ASSIGNMENT OF ERROR I

IT WAS REVERSIBLE ERROR FOR THE TRIAL COURT TO RULE THAT THE STATUTORY EXCEPTION TO GOVERNMENTAL IMMUNITY SET FORTH UNDER R.C. []2744.02(B)(3) DOES NOT APPLY TO THIS CASE.

{¶6} Ms. Schlegel argues in her first assignment of error that the trial court erred in granting summary judgment to the County. Ms. Schlegel maintains that the exception set forth in R.C. 2744.02(B)(3) applies to the facts of this case.

{¶7} This Court reviews an award of summary judgment de novo. Grafton v. Ohio Edison Co., 77 Ohio St.3d 102, 105 (1996). This Court applies the same standard as the trial court, viewing the facts in the case in the light most favorable to the non-moving party and resolving any doubt in favor of the non-moving party. Viock v. Stowe-Woodward Co., 13 Ohio App.3d 7, 12 (6th Dist.1983).

{¶8} Pursuant to Civ.R. 56(C), summary judgment is proper if:

(1) No genuine issue as to any material fact remains to be litigated; (2) the moving party is entitled to judgment as a matter of law; and (3) it appears from the evidence that reasonable minds can come to but one conclusion, and viewing such evidence most strongly in favor of the party against whom the motion for summary judgment is made, that conclusion is adverse to that party.
Temple v. Wean United, Inc., 50 Ohio St.2d 317, 327 (1977).

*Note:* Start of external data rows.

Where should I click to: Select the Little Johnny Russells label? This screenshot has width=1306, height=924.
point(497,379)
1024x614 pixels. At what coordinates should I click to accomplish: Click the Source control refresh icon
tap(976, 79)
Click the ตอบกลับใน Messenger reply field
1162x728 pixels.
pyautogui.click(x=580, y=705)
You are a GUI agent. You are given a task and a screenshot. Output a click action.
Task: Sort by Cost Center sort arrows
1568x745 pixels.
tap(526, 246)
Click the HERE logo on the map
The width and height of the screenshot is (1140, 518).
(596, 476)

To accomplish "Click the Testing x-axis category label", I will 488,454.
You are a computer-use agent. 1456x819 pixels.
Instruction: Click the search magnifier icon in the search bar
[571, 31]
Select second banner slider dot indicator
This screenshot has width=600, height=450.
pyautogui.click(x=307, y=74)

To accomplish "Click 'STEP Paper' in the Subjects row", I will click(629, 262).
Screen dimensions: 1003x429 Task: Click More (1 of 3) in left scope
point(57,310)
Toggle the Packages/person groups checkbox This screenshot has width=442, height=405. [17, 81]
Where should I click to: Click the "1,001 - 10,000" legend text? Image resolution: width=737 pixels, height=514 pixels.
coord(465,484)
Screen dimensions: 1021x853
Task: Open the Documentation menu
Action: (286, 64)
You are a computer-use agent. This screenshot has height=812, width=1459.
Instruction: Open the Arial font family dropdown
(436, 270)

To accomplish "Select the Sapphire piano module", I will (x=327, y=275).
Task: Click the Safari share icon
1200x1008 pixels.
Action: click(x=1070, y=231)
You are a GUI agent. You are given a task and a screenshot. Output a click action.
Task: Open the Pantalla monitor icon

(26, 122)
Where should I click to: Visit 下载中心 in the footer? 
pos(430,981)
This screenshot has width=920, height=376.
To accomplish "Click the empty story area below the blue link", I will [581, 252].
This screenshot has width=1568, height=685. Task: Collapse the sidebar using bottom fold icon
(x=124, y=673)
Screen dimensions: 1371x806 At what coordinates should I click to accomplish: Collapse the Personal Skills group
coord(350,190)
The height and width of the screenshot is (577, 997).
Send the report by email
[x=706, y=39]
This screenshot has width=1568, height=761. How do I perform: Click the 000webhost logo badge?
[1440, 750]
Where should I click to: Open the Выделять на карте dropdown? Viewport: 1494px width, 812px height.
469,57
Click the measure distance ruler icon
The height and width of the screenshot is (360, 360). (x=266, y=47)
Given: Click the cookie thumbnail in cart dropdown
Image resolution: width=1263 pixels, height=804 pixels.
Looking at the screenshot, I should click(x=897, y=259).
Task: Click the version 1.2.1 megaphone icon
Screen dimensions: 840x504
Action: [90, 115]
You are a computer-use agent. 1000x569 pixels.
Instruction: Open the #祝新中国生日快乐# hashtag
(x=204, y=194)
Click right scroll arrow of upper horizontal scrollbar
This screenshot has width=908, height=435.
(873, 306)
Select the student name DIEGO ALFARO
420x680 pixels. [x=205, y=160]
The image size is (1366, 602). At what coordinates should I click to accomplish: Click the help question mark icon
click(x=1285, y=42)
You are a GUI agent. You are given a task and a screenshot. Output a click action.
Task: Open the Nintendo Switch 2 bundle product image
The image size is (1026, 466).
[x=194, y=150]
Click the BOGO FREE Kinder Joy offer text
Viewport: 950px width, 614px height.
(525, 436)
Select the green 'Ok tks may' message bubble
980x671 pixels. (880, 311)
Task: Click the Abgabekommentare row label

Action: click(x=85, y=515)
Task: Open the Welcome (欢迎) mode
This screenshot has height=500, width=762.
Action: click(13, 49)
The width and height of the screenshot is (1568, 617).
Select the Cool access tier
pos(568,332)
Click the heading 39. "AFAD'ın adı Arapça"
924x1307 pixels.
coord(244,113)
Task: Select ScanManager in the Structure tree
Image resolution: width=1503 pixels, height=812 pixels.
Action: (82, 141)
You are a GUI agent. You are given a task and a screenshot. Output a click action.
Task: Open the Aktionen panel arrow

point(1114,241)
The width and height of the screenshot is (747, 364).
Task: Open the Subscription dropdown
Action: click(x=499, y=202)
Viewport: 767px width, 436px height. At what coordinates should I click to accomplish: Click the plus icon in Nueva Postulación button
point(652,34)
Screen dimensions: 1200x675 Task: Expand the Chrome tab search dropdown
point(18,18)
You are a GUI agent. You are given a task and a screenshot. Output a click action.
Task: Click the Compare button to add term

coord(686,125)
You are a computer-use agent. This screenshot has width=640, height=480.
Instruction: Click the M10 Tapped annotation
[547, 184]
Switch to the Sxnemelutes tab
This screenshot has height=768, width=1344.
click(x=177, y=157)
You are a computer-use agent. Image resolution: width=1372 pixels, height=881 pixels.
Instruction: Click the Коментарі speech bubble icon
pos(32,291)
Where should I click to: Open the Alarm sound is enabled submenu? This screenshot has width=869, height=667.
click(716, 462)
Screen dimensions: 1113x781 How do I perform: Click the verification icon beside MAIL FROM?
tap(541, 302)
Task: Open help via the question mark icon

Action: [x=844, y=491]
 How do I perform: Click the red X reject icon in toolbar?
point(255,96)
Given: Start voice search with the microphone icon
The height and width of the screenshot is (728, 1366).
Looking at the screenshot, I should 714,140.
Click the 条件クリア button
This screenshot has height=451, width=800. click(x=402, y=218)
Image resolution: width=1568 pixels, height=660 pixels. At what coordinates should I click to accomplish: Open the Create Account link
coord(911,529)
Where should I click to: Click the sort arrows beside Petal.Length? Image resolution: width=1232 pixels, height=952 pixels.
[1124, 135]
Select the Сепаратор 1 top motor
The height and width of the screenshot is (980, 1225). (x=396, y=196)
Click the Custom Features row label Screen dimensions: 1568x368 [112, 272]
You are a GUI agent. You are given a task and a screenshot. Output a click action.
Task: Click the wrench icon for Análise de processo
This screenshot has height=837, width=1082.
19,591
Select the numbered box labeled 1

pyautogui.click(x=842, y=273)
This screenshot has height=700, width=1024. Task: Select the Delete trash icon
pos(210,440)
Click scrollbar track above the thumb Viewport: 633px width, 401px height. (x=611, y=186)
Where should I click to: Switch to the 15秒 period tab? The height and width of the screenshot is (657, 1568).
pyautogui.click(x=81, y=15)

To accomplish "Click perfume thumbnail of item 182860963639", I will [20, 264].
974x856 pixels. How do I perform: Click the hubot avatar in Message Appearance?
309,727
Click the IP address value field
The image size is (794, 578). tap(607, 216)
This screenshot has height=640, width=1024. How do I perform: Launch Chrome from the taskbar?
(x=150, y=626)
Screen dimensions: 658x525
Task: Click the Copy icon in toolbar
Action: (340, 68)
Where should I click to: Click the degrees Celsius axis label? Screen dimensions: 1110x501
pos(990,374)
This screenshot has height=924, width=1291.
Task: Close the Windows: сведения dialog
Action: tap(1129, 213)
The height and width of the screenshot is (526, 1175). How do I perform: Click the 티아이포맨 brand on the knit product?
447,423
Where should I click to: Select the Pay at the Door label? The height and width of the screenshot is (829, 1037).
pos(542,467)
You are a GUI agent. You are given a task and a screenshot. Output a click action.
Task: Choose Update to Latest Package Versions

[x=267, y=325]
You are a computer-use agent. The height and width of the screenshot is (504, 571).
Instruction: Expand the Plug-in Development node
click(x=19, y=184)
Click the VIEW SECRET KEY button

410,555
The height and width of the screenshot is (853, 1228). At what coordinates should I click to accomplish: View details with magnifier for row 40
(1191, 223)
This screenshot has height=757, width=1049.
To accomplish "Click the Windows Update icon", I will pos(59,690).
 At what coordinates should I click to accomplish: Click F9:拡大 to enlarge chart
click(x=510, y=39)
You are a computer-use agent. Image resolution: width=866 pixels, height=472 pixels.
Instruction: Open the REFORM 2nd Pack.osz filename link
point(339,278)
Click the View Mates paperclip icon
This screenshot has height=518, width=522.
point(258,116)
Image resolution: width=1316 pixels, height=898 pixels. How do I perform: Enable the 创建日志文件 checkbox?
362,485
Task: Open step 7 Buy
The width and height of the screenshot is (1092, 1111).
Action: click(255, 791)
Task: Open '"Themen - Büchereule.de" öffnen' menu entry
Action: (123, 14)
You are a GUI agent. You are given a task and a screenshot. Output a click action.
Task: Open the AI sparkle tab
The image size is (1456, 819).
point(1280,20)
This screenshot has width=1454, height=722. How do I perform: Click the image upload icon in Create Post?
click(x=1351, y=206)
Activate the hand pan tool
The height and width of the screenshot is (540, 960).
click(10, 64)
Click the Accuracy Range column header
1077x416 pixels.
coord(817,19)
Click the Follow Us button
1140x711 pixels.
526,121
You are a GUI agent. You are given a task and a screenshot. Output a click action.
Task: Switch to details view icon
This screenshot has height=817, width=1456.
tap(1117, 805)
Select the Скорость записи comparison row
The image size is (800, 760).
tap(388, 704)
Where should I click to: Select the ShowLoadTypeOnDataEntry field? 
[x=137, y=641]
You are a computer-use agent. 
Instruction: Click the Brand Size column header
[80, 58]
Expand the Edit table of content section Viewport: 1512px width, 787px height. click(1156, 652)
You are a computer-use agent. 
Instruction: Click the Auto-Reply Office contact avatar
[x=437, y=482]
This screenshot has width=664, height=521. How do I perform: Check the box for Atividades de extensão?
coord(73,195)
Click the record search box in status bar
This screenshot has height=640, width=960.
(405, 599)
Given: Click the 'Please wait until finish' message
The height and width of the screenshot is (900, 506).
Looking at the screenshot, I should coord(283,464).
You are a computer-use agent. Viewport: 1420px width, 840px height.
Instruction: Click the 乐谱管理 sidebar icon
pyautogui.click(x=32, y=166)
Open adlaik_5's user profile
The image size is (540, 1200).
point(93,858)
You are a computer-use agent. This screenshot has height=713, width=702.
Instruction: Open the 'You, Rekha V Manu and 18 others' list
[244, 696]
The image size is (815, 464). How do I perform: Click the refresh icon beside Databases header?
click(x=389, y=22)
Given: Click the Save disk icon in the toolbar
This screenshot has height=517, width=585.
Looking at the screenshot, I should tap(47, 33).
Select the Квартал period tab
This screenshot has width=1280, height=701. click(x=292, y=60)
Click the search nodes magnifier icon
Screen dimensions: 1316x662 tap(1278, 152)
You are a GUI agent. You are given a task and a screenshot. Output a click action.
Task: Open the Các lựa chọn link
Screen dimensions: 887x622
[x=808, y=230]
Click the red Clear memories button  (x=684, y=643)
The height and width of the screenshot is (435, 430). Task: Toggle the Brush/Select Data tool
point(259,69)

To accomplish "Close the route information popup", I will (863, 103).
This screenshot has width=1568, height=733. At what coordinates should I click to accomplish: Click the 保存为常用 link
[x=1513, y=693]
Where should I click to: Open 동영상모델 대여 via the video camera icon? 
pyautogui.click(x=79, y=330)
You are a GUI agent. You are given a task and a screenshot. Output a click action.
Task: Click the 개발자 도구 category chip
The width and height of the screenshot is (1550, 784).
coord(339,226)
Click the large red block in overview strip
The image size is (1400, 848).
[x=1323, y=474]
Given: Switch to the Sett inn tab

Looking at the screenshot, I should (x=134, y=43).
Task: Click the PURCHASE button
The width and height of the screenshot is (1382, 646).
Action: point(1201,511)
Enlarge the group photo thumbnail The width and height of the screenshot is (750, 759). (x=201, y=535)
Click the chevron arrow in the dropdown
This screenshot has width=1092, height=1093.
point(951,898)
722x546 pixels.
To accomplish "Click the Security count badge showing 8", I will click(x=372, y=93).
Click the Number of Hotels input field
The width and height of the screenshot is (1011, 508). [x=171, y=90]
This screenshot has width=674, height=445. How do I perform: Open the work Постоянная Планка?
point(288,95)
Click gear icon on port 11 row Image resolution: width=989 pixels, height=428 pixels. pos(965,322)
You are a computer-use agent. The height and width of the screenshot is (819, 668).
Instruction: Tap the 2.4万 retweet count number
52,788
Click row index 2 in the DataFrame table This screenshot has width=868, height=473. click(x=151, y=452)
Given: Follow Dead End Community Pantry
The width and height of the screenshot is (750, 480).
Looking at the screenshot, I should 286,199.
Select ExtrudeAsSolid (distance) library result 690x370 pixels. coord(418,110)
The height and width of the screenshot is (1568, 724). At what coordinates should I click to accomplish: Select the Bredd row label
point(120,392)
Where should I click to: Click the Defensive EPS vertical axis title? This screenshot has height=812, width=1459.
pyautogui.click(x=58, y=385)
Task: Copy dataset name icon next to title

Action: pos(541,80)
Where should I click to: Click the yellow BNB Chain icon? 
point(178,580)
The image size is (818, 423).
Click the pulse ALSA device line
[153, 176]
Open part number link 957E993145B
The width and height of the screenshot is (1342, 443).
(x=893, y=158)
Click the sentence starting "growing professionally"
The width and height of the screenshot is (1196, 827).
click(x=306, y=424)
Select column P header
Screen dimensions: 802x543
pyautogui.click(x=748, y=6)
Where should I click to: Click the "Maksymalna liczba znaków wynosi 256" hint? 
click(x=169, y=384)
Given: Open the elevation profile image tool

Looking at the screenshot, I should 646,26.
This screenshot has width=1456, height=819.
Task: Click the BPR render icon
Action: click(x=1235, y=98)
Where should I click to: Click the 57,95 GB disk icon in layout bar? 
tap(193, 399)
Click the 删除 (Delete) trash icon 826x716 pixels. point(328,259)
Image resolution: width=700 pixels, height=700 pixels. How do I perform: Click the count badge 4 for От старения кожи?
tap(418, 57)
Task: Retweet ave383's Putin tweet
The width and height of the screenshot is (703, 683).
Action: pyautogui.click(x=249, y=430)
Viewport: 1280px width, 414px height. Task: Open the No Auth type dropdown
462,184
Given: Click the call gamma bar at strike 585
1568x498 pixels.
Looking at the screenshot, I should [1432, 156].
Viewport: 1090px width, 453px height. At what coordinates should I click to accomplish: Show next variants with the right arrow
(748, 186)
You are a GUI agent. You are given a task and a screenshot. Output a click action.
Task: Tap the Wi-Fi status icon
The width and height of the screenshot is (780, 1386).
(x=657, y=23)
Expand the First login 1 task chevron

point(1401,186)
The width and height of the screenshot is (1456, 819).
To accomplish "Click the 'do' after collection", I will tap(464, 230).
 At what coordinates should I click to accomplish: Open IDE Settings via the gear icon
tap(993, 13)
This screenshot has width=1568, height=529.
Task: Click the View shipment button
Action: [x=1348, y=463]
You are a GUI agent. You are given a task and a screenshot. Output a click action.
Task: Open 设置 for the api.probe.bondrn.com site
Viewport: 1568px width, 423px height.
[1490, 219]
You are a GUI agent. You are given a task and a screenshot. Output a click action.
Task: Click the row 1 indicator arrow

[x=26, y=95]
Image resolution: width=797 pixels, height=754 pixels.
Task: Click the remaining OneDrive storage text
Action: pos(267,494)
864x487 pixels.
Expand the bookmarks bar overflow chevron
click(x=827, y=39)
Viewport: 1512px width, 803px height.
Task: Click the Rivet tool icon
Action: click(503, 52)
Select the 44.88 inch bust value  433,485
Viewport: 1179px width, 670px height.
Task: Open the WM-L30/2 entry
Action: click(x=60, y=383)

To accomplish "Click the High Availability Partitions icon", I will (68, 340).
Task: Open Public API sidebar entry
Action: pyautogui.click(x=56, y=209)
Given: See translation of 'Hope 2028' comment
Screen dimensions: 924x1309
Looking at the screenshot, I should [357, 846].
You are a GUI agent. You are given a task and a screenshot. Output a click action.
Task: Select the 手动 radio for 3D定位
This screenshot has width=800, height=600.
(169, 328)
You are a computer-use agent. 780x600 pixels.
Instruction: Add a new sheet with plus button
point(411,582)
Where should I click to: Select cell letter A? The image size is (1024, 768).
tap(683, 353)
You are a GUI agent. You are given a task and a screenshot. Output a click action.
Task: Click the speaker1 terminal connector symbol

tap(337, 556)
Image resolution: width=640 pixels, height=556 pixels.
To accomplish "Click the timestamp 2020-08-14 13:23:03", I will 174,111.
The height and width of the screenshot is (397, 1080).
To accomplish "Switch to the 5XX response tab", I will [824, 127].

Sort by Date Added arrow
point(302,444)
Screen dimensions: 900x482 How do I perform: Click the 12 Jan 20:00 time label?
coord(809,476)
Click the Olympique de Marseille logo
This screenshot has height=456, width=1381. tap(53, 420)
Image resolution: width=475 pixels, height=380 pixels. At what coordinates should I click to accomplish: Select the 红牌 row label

{¶9} The party moving for summary judgment bears the initial burden of informing the trial court of the basis for the motion and pointing to parts of the record that show the absence of a genuine issue of material fact. Dresher v. Burt, 75 Ohio St.3d 280, 292-293 (1996). Specifically, the moving party must support the motion by pointing to some evidence in the record of the type listed in Civ.R. 56(C). Id. Once a moving party satisfies its burden of supporting its motion for summary judgment with acceptable evidence pursuant to Civ.R. 56(C), Civ.R. 56(E) provides that the non-moving party may not rest upon the mere allegations or denials of the moving party's pleadings. Id. at 293. Rather, the non-moving party has a reciprocal burden of responding by setting forth specific facts, demonstrating that a "genuine triable issue" exists to be litigated at trial. State ex rel. Zimmerman v. Tompkins, 75 Ohio St.3d 447, 449 (1996).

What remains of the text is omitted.